I just wanted to take you back a little bit to your first exposure to drag, perhaps seeing someone perform live or on TV, and then what drew you to drag as an art form, what you get from it.
“Our nation is really huge and it’s broken down into five agencies; you have the Eastern Agency, Western Agency, Chinle Agency, Fort Defiance Agency and Shiprock Agency. My mom is going kill me, but I have a backstory about Shiprock which I was telling Nate about. I was actually conceived in Shiprock during an affair there, and I was also born in Shiprock which I think is pretty awesome! In the Navajo culture we have a clan system and I found out along this journey that Nate is actually my little brother – in Navajo that would be called my Zeedí, or Tsilí – through our clans, because his dad has the same clan as my mom, Red House Clan, Kin ł ichii’nii.”
“Anyway, back to my story! I went to a boarding school on my reservation, graduated high school and my goal was for the longest time, I don’t know why, but I wanted to go to Vegas, it was like Vegas, Vegas, Vegas for like all four years of high school! Me and my best friends said as soon as we get out of here let’s go to Vegas. Of course my senior year came and I went to California where I was introduced to the club kid scene and that’s where I got adopted for a little bit. So I dabbled in the artistry of that. I didn’t really see too much of the drag scene, it was more like the makeup and the androgyny of the club kid culture, club life. I got into that really quickly and my backbone grew stronger I guess you could say and I finally achieved my goal from high school about two years after I left, when I moved to Vegas and went to school over there.”

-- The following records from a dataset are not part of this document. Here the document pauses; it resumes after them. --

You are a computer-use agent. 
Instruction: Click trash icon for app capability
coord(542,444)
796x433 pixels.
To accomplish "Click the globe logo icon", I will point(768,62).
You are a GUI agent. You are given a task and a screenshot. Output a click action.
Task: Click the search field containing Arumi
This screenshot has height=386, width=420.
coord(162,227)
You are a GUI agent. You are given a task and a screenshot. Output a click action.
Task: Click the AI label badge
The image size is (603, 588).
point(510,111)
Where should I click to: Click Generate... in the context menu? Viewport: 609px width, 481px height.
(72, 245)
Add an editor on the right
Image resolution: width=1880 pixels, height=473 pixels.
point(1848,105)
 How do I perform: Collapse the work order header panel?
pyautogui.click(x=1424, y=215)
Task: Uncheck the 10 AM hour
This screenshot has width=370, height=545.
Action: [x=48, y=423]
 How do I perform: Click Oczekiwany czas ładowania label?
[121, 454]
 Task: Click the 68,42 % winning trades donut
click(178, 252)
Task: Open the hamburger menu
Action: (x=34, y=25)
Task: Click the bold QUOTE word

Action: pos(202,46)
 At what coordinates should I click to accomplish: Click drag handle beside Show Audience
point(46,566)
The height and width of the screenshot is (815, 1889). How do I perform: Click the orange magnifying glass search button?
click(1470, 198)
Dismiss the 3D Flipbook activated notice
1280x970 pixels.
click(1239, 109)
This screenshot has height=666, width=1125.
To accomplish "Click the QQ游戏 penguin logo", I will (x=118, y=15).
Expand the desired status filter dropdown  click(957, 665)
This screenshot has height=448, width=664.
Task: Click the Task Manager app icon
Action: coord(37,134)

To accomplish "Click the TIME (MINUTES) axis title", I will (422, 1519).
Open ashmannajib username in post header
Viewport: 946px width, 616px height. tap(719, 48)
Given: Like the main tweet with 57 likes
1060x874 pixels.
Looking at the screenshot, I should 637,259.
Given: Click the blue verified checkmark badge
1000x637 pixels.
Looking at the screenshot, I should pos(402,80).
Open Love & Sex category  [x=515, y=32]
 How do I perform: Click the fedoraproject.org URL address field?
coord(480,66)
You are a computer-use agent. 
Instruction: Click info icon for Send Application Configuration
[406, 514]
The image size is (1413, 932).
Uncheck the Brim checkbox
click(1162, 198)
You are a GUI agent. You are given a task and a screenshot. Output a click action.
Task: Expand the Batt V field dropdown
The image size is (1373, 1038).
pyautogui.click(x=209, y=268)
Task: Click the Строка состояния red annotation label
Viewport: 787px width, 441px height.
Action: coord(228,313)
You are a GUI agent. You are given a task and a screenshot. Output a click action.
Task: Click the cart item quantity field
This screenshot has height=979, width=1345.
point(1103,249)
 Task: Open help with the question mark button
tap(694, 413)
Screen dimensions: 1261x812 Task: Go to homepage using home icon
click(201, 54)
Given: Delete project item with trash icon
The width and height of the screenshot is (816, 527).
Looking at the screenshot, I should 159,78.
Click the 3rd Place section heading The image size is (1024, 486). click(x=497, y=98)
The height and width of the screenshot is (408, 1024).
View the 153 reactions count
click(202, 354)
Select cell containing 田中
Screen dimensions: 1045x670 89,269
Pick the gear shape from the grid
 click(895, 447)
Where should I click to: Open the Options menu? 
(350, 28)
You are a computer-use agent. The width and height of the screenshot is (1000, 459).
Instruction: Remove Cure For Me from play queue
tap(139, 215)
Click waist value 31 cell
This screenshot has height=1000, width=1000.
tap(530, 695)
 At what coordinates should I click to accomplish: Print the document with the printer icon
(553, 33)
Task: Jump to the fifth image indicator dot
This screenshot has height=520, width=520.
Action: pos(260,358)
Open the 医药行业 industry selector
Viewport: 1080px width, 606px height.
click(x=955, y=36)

“I just walked into a bar one day and it was a Latin night, and I saw my first drag show. It was an all Latin cast and I saw this entertainer and she thought I was one of the Latin kids. Normally living in these big cities they assume that I’m Latin, and when I tell them that I’m indigenous or Native they are like ‘What? Native like Tipi?’ Then I have to educate them about the stereotypes of being indigenous; that we are still walking amongst these people and we’re not a taboo. And so my drag mother was performing in front of me at Hamburger Mary’s and we just had a connection. I never saw myself as a performer because I kind of felt a bit like Nate at the beginning of his story as we see it on We’re Here; I was very timid, very shy, very unsure about myself, I never wanted to perform. But with my kind heart of just being me and being raised by strong matriarchy I wanted to help at that stage, so that’s how I got involved in the show. Three times a week, I would go to see my drag mother Coco Vega, she’s a well-known pageant gown designer, and she took me under her wing. I was one of her backstage assistants, so that’s how I was first exposed to drag.”
“I saw all the transformations from beginning to end; the quick changes, the costumes and the makeup, but I never thought ‘OK, I want to do this too’ I never got a thrill or anything, but one day my drag mother said that one of the girls had cancelled, and she was like ‘I’m putting you in drag!’ So that day Coco Vega painted me, put a costume on me and said ‘there you go, go out there!’ And it just kind of clicked, I felt like I was a Transformer, like it just felt so right, and it just kind of took off from there. I ended up working at Krave, which is no longer open, but it was one of the largest gay clubs in Las Vegas, so I was working on the Las Vegas strip for like seven nights a week doing drag, having my own night, and then they had a cabaret drag show I was in. So I started to be more comfortable in my drag, but it was more on the glamour side, that’s how I was taught. Then I got picked up by Shannel, she was part of RuPaul’s Drag Race season one, and I became her assistant for five years prior to her getting on Drag Race. Shannel taught me a lot, like my makeup skills and the characters and the vision and stuff like that.”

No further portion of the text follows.